Cuts to probation and diversion programming will incur higher incarceration costs almost immediately, as judges change their sentencing patterns in reaction to the new array of options presented them by the state. If you were around for the cuts to probation and treatment programming during Texas' 2003 budget crisis, you've already seen this movie. Similarly, eliminating employment programs for ex-inmates while refusing to contemplate prison closures is a particularly penny-wise-pound-foolish decision - arguably the exact opposite of where spending priorities should be. After all, employed ex-offenders are a lot less likely to commit more crimes and go back to prison in the future.
The 9,600 to 12,800 extra beds Fabelo says we would need will have to come from somewhere. The state can build more prisons we can't afford. Leasing more beds would cost hundreds of millions they don't have (the House and Senate budgets suggest reducing the number of leased private prison beds by 3,519 and 2,119 beds respectively). Or, the Lege could embrace the opportunity to change policies to incarcerate fewer people. The latter choice looks to me like the only rational one, but so far this session all the momentum seems to be with TDCJ's priority of keeping the maximum number of prisons possible up and running. Time will tell.
Cutting Gate Money?
Another note from the NYT story: I've heard conflicting reports on whether TDCJ is considering cutting "gate money" for inmates, and Brandi didn't source her assertion that it would be cut in half. "Gate money" is the $100 given to inmates when they leave prison, an amount that hasn't changed in many years. As I understand it, if their sentence is complete, departing inmates get the whole $100; if they're on parole, they get $50 and a bus ticket, with their parole officer giving them the other $50 when they show up for their first meeting.

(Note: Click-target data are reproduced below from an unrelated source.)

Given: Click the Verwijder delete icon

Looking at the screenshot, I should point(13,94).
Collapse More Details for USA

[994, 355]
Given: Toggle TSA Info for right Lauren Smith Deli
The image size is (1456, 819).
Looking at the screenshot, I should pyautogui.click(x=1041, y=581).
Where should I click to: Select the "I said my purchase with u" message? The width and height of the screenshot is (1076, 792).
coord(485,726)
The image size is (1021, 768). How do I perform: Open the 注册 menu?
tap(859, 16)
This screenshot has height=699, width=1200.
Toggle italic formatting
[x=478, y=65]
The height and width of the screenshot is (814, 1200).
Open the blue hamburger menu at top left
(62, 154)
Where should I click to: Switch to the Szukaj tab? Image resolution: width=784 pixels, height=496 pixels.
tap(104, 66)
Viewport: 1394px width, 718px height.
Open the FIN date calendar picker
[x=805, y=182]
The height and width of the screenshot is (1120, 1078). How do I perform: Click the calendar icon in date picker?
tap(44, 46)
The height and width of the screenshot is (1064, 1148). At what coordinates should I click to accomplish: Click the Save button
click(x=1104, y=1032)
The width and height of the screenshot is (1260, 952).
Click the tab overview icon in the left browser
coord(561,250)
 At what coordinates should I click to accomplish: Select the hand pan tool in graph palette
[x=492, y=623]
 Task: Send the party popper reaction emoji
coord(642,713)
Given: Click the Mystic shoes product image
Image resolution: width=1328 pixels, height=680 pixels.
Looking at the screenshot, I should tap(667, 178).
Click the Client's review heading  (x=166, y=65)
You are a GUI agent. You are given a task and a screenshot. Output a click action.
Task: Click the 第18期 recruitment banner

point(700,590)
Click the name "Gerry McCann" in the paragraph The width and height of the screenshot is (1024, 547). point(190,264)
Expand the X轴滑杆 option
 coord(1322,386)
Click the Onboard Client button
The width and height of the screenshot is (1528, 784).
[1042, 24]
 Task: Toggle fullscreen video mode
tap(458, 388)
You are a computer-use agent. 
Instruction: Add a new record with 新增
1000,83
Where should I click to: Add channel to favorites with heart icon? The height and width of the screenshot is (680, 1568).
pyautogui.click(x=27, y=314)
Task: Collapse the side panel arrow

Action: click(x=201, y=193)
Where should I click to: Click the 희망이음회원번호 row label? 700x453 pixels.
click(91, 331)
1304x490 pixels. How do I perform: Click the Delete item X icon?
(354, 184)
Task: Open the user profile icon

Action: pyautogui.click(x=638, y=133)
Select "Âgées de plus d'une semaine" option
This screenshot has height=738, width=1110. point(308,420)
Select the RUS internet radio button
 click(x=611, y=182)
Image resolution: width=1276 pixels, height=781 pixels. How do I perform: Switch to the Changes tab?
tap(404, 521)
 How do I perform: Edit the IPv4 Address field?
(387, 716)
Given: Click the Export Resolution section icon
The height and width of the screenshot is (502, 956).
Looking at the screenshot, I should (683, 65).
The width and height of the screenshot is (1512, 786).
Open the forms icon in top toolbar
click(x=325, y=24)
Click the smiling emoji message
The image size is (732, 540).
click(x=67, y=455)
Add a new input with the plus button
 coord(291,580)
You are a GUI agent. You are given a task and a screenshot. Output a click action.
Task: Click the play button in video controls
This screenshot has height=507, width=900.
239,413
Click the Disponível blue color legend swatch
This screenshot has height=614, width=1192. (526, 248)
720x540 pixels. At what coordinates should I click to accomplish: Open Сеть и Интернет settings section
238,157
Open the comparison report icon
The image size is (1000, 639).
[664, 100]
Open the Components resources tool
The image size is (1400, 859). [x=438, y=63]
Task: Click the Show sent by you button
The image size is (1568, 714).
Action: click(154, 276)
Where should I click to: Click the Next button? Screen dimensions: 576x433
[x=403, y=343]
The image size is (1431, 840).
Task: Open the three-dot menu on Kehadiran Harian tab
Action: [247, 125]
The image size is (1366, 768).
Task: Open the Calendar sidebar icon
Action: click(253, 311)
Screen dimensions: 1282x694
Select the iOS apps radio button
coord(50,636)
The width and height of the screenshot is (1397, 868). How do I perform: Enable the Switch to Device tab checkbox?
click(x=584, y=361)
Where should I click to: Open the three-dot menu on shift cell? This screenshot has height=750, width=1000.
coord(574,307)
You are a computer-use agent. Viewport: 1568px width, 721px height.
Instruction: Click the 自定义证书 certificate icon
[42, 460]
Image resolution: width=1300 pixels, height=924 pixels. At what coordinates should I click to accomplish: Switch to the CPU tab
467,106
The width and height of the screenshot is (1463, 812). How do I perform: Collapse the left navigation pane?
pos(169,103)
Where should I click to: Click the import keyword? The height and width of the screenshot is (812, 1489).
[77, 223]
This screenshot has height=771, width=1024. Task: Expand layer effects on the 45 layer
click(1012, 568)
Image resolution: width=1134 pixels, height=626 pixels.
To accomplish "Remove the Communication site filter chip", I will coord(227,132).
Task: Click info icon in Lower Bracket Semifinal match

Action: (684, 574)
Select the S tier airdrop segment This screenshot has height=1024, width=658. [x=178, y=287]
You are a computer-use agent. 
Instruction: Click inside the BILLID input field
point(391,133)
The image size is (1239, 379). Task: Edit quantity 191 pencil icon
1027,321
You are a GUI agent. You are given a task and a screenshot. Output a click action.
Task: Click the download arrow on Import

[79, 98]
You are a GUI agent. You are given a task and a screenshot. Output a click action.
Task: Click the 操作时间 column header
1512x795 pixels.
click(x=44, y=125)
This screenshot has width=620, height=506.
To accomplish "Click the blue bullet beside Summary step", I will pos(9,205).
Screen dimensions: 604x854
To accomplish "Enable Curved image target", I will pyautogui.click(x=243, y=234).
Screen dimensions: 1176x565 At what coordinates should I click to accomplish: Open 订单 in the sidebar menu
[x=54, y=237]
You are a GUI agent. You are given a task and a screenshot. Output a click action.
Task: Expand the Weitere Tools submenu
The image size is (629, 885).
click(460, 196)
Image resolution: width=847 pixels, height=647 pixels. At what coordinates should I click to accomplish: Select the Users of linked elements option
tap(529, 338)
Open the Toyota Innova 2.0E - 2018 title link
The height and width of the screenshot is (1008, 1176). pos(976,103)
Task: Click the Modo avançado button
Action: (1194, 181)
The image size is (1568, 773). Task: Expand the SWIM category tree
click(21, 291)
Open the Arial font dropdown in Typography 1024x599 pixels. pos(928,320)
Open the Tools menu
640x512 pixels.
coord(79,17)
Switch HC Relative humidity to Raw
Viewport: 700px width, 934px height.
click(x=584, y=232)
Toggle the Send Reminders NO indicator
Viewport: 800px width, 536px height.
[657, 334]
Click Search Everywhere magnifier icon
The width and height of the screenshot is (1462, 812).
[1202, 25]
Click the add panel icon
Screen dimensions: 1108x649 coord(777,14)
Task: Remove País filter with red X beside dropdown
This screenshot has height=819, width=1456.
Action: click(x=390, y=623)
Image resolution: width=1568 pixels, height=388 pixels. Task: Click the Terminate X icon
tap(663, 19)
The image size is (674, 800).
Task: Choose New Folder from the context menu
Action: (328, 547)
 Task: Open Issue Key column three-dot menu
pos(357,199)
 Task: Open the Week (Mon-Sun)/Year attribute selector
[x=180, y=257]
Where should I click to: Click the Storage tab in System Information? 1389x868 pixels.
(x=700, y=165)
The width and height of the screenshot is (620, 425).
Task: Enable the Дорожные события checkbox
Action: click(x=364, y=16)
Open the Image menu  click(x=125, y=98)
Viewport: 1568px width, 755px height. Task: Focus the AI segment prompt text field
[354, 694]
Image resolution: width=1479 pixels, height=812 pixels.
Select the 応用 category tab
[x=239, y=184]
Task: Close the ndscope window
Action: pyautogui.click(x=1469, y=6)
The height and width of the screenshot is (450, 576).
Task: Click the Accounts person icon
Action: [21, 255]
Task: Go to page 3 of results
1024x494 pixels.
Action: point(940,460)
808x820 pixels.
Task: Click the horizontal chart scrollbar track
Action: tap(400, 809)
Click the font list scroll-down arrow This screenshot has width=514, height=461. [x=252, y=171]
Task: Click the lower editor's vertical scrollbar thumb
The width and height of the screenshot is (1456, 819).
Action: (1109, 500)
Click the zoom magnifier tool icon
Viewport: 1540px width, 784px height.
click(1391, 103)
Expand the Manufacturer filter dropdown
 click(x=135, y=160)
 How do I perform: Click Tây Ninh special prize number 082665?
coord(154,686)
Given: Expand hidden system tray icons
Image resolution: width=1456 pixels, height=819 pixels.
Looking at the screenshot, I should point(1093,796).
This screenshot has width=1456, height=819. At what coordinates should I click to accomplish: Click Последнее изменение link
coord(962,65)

The idea that gate money might be cut was first publicly mentioned in a summary sent to probation directors by TDCJ-CJAD chief Cary Welebob describing cuts in the filed version of HB 1. Notably, though, the cut was not listed specifically anywhere in the filed versions of HB 1 or SB 1. Dave Baab frorm KPFT-Houston's The Prison Show on March 2 asked TDCJ flak Michelle Lyons about the gate money, and emailed me afterward: "According to Michelle Lyons, an unnamed Senator was trying to propose the reduction in Gate Money, and made a bit of noise about it. However, TDCJ did not view this as an option and it was not in the proposed budget cuts listed by [TDCJ Executive Director Brad] Livingston. Lyons stated that the current $100 or 50/50 split was barely enough to see them to their destination with basic necessities and they did not feel that reducing this amount would be beneficial in any manner." Based on that, in my own mind, for now, I've dubbed the cutting-gate-money meme a "rumor" - in this case one printed in the New York Times, but a rumor nonetheless.
UPDATE: While the gate-money cut wasn't included in the budget, a commenter pointed out that on Friday, Rep. John Otto did file HB 3650 which would reduce gate money from $100 to $50. So the issue is in play, but was not included in the filed versions of the budget.